Problem to work on:
The records that follow are to be reproduced verbatim.

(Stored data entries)
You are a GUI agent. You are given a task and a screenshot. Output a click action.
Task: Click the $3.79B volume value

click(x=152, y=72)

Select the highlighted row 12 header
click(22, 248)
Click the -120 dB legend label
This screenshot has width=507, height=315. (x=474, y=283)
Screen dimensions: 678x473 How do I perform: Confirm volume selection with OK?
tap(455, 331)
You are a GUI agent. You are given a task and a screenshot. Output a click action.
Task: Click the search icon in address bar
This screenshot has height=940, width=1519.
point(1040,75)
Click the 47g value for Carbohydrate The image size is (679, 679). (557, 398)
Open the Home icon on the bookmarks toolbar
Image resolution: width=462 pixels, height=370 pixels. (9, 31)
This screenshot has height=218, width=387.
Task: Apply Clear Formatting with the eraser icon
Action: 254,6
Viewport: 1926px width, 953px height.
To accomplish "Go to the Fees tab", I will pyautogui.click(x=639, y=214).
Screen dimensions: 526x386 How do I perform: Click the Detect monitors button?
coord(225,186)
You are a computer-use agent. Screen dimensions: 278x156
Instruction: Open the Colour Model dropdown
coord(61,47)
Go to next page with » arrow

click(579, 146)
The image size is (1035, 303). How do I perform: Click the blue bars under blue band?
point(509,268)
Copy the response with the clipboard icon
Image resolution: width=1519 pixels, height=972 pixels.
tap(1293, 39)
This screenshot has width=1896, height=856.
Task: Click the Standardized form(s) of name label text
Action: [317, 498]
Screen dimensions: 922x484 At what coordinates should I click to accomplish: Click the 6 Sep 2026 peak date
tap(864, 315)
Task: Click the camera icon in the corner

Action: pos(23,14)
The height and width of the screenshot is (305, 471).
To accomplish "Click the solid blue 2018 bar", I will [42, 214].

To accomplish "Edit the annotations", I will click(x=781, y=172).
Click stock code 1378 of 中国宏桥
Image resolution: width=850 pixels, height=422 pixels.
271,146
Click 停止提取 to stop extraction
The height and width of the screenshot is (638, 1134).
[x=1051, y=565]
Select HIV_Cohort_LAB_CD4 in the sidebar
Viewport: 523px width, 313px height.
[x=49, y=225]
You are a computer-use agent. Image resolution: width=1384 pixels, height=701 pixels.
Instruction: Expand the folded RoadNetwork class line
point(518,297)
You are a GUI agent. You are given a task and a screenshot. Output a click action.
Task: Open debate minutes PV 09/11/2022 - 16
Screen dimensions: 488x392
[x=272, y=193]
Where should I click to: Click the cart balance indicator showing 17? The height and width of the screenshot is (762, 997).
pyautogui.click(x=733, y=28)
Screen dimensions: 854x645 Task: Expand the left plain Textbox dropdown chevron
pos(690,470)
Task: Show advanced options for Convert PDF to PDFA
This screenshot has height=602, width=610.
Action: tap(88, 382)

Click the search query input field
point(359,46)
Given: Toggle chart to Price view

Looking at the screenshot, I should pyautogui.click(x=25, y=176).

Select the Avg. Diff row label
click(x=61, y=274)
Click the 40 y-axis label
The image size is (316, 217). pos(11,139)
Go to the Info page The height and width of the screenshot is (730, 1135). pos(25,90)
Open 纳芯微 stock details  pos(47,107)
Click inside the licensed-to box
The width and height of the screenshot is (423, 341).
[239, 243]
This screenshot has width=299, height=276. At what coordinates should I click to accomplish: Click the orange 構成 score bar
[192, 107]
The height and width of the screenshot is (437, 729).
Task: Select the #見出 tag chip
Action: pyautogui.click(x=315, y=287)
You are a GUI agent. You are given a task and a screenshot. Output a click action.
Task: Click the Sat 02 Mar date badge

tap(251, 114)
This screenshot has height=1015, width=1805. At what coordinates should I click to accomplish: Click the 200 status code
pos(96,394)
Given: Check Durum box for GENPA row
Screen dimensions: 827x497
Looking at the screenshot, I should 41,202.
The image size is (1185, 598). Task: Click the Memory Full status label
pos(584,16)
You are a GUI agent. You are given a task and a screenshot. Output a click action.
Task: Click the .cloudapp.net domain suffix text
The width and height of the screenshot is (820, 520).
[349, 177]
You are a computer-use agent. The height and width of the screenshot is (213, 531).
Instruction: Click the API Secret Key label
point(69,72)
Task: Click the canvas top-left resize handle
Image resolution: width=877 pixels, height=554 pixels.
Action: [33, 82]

Exercise result:
You are a GUI agent. You are given a task and a screenshot. Output a click action.
Task: Click the $3.79B volume value

click(x=152, y=72)

Select the highlighted row 12 header
click(22, 248)
Click the -120 dB legend label
This screenshot has width=507, height=315. (x=474, y=283)
Screen dimensions: 678x473 How do I perform: Confirm volume selection with OK?
tap(455, 331)
You are a GUI agent. You are given a task and a screenshot. Output a click action.
Task: Click the search icon in address bar
This screenshot has height=940, width=1519.
point(1040,75)
Click the 47g value for Carbohydrate The image size is (679, 679). (557, 398)
Open the Home icon on the bookmarks toolbar
Image resolution: width=462 pixels, height=370 pixels. (9, 31)
This screenshot has height=218, width=387.
Task: Apply Clear Formatting with the eraser icon
Action: 254,6
Viewport: 1926px width, 953px height.
To accomplish "Go to the Fees tab", I will pyautogui.click(x=639, y=214).
Screen dimensions: 526x386 How do I perform: Click the Detect monitors button?
coord(225,186)
You are a computer-use agent. Screen dimensions: 278x156
Instruction: Open the Colour Model dropdown
coord(61,47)
Go to next page with » arrow

click(579, 146)
The image size is (1035, 303). How do I perform: Click the blue bars under blue band?
point(509,268)
Copy the response with the clipboard icon
Image resolution: width=1519 pixels, height=972 pixels.
tap(1293, 39)
This screenshot has width=1896, height=856.
Task: Click the Standardized form(s) of name label text
Action: [317, 498]
Screen dimensions: 922x484 At what coordinates should I click to accomplish: Click the 6 Sep 2026 peak date
tap(864, 315)
Task: Click the camera icon in the corner

Action: pos(23,14)
The height and width of the screenshot is (305, 471).
To accomplish "Click the solid blue 2018 bar", I will [42, 214].

To accomplish "Edit the annotations", I will click(x=781, y=172).
Click stock code 1378 of 中国宏桥
Image resolution: width=850 pixels, height=422 pixels.
271,146
Click 停止提取 to stop extraction
The height and width of the screenshot is (638, 1134).
[x=1051, y=565]
Select HIV_Cohort_LAB_CD4 in the sidebar
Viewport: 523px width, 313px height.
[x=49, y=225]
You are a computer-use agent. Image resolution: width=1384 pixels, height=701 pixels.
Instruction: Expand the folded RoadNetwork class line
point(518,297)
You are a GUI agent. You are given a task and a screenshot. Output a click action.
Task: Open debate minutes PV 09/11/2022 - 16
Screen dimensions: 488x392
[x=272, y=193]
Where should I click to: Click the cart balance indicator showing 17? The height and width of the screenshot is (762, 997).
pyautogui.click(x=733, y=28)
Screen dimensions: 854x645 Task: Expand the left plain Textbox dropdown chevron
pos(690,470)
Task: Show advanced options for Convert PDF to PDFA
This screenshot has height=602, width=610.
Action: tap(88, 382)

Click the search query input field
point(359,46)
Given: Toggle chart to Price view

Looking at the screenshot, I should pyautogui.click(x=25, y=176).

Select the Avg. Diff row label
click(x=61, y=274)
Click the 40 y-axis label
The image size is (316, 217). pos(11,139)
Go to the Info page The height and width of the screenshot is (730, 1135). pos(25,90)
Open 纳芯微 stock details  pos(47,107)
Click inside the licensed-to box
The width and height of the screenshot is (423, 341).
[239, 243]
This screenshot has width=299, height=276. At what coordinates should I click to accomplish: Click the orange 構成 score bar
[192, 107]
The height and width of the screenshot is (437, 729).
Task: Select the #見出 tag chip
Action: pyautogui.click(x=315, y=287)
You are a GUI agent. You are given a task and a screenshot. Output a click action.
Task: Click the Sat 02 Mar date badge

tap(251, 114)
This screenshot has height=1015, width=1805. At what coordinates should I click to accomplish: Click the 200 status code
pos(96,394)
Given: Check Durum box for GENPA row
Screen dimensions: 827x497
Looking at the screenshot, I should 41,202.
The image size is (1185, 598). Task: Click the Memory Full status label
pos(584,16)
You are a GUI agent. You are given a task and a screenshot. Output a click action.
Task: Click the .cloudapp.net domain suffix text
The width and height of the screenshot is (820, 520).
[349, 177]
You are a computer-use agent. The height and width of the screenshot is (213, 531).
Instruction: Click the API Secret Key label
point(69,72)
Task: Click the canvas top-left resize handle
Image resolution: width=877 pixels, height=554 pixels.
Action: [33, 82]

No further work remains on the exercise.